### [PROBLEM REQUIREMENTS]
A verbatim copy of the data below is the required output.

::::::::

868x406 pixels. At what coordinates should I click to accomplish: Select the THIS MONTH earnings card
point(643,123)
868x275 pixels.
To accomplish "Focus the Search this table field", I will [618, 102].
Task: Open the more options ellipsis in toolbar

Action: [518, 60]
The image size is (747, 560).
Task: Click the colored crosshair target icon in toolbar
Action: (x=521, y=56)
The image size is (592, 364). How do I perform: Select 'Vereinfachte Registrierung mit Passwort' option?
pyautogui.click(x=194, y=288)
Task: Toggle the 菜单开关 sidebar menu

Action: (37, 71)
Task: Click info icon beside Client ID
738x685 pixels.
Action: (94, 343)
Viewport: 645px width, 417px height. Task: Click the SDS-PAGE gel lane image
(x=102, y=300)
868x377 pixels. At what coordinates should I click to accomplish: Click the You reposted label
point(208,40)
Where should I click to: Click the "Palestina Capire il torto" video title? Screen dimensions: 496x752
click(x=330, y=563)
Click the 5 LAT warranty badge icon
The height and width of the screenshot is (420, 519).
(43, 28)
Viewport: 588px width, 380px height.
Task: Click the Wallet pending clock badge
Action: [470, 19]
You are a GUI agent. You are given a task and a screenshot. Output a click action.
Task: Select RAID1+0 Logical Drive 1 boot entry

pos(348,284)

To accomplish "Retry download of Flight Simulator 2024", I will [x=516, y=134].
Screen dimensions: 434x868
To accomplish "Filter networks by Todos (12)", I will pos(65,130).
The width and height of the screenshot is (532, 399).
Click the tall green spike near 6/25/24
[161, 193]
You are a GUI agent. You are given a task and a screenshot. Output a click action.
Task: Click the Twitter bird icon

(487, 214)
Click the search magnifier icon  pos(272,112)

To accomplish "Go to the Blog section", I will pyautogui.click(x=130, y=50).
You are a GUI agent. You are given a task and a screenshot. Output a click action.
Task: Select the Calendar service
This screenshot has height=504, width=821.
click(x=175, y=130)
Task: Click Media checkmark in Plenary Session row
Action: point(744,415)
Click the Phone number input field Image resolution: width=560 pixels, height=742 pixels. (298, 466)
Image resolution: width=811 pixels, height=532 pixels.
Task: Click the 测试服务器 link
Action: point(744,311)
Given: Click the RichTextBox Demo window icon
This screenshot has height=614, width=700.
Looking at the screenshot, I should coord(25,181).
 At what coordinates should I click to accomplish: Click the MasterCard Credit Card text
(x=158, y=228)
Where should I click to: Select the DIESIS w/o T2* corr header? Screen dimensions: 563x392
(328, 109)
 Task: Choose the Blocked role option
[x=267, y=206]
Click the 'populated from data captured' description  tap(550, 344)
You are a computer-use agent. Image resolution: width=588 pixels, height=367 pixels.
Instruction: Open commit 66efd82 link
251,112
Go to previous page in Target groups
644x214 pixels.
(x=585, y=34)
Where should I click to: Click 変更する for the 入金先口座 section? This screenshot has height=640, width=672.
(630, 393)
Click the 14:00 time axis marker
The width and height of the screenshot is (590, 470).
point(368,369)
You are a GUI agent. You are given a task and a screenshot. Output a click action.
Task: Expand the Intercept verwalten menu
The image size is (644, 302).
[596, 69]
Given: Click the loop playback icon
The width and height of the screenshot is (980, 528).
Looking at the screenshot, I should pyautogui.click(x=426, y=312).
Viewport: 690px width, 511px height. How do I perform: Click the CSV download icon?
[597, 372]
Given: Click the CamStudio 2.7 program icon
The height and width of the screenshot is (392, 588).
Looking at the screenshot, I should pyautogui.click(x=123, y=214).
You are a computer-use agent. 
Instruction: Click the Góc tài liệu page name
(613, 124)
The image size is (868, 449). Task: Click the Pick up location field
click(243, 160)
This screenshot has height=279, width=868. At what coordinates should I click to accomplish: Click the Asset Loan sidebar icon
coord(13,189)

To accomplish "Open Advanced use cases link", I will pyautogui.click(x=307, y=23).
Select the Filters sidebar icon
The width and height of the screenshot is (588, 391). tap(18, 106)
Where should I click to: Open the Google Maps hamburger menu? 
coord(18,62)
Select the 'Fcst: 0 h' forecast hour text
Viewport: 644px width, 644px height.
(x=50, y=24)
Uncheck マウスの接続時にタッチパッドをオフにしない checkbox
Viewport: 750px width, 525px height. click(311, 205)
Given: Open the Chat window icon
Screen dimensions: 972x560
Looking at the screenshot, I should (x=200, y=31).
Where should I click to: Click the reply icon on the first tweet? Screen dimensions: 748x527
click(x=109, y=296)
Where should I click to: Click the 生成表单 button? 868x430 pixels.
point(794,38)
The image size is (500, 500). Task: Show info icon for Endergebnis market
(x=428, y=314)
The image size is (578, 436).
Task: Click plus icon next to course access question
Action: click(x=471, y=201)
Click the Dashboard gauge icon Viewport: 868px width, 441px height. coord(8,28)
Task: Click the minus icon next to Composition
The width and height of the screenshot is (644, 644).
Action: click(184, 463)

::::::::

### [SOLUTION]
868x406 pixels. At what coordinates should I click to accomplish: Select the THIS MONTH earnings card
point(643,123)
868x275 pixels.
To accomplish "Focus the Search this table field", I will [618, 102].
Task: Open the more options ellipsis in toolbar

Action: [518, 60]
The image size is (747, 560).
Task: Click the colored crosshair target icon in toolbar
Action: (x=521, y=56)
The image size is (592, 364). How do I perform: Select 'Vereinfachte Registrierung mit Passwort' option?
pyautogui.click(x=194, y=288)
Task: Toggle the 菜单开关 sidebar menu

Action: (37, 71)
Task: Click info icon beside Client ID
738x685 pixels.
Action: (94, 343)
Viewport: 645px width, 417px height. Task: Click the SDS-PAGE gel lane image
(x=102, y=300)
868x377 pixels. At what coordinates should I click to accomplish: Click the You reposted label
point(208,40)
Where should I click to: Click the "Palestina Capire il torto" video title? Screen dimensions: 496x752
click(x=330, y=563)
Click the 5 LAT warranty badge icon
The height and width of the screenshot is (420, 519).
(43, 28)
Viewport: 588px width, 380px height.
Task: Click the Wallet pending clock badge
Action: [470, 19]
You are a GUI agent. You are given a task and a screenshot. Output a click action.
Task: Select RAID1+0 Logical Drive 1 boot entry

pos(348,284)

To accomplish "Retry download of Flight Simulator 2024", I will [x=516, y=134].
Screen dimensions: 434x868
To accomplish "Filter networks by Todos (12)", I will pos(65,130).
The width and height of the screenshot is (532, 399).
Click the tall green spike near 6/25/24
[161, 193]
You are a GUI agent. You are given a task and a screenshot. Output a click action.
Task: Click the Twitter bird icon

(487, 214)
Click the search magnifier icon  pos(272,112)

To accomplish "Go to the Blog section", I will pyautogui.click(x=130, y=50).
You are a GUI agent. You are given a task and a screenshot. Output a click action.
Task: Select the Calendar service
This screenshot has height=504, width=821.
click(x=175, y=130)
Task: Click Media checkmark in Plenary Session row
Action: point(744,415)
Click the Phone number input field Image resolution: width=560 pixels, height=742 pixels. (298, 466)
Image resolution: width=811 pixels, height=532 pixels.
Task: Click the 测试服务器 link
Action: point(744,311)
Given: Click the RichTextBox Demo window icon
This screenshot has height=614, width=700.
Looking at the screenshot, I should coord(25,181).
 At what coordinates should I click to accomplish: Click the MasterCard Credit Card text
(x=158, y=228)
Where should I click to: Select the DIESIS w/o T2* corr header? Screen dimensions: 563x392
(328, 109)
 Task: Choose the Blocked role option
[x=267, y=206]
Click the 'populated from data captured' description  tap(550, 344)
You are a computer-use agent. Image resolution: width=588 pixels, height=367 pixels.
Instruction: Open commit 66efd82 link
251,112
Go to previous page in Target groups
644x214 pixels.
(x=585, y=34)
Where should I click to: Click 変更する for the 入金先口座 section? This screenshot has height=640, width=672.
(630, 393)
Click the 14:00 time axis marker
The width and height of the screenshot is (590, 470).
point(368,369)
You are a GUI agent. You are given a task and a screenshot. Output a click action.
Task: Expand the Intercept verwalten menu
The image size is (644, 302).
[596, 69]
Given: Click the loop playback icon
The width and height of the screenshot is (980, 528).
Looking at the screenshot, I should pyautogui.click(x=426, y=312).
Viewport: 690px width, 511px height. How do I perform: Click the CSV download icon?
[597, 372]
Given: Click the CamStudio 2.7 program icon
The height and width of the screenshot is (392, 588).
Looking at the screenshot, I should pyautogui.click(x=123, y=214).
You are a computer-use agent. 
Instruction: Click the Góc tài liệu page name
(613, 124)
The image size is (868, 449). Task: Click the Pick up location field
click(243, 160)
This screenshot has height=279, width=868. At what coordinates should I click to accomplish: Click the Asset Loan sidebar icon
coord(13,189)

To accomplish "Open Advanced use cases link", I will pyautogui.click(x=307, y=23).
Select the Filters sidebar icon
The width and height of the screenshot is (588, 391). tap(18, 106)
Where should I click to: Open the Google Maps hamburger menu? 
coord(18,62)
Select the 'Fcst: 0 h' forecast hour text
Viewport: 644px width, 644px height.
(x=50, y=24)
Uncheck マウスの接続時にタッチパッドをオフにしない checkbox
Viewport: 750px width, 525px height. click(311, 205)
Given: Open the Chat window icon
Screen dimensions: 972x560
Looking at the screenshot, I should (x=200, y=31).
Where should I click to: Click the reply icon on the first tweet? Screen dimensions: 748x527
click(x=109, y=296)
Where should I click to: Click the 生成表单 button? 868x430 pixels.
point(794,38)
The image size is (500, 500). Task: Show info icon for Endergebnis market
(x=428, y=314)
The image size is (578, 436).
Task: Click plus icon next to course access question
Action: click(x=471, y=201)
Click the Dashboard gauge icon Viewport: 868px width, 441px height. coord(8,28)
Task: Click the minus icon next to Composition
The width and height of the screenshot is (644, 644).
Action: click(184, 463)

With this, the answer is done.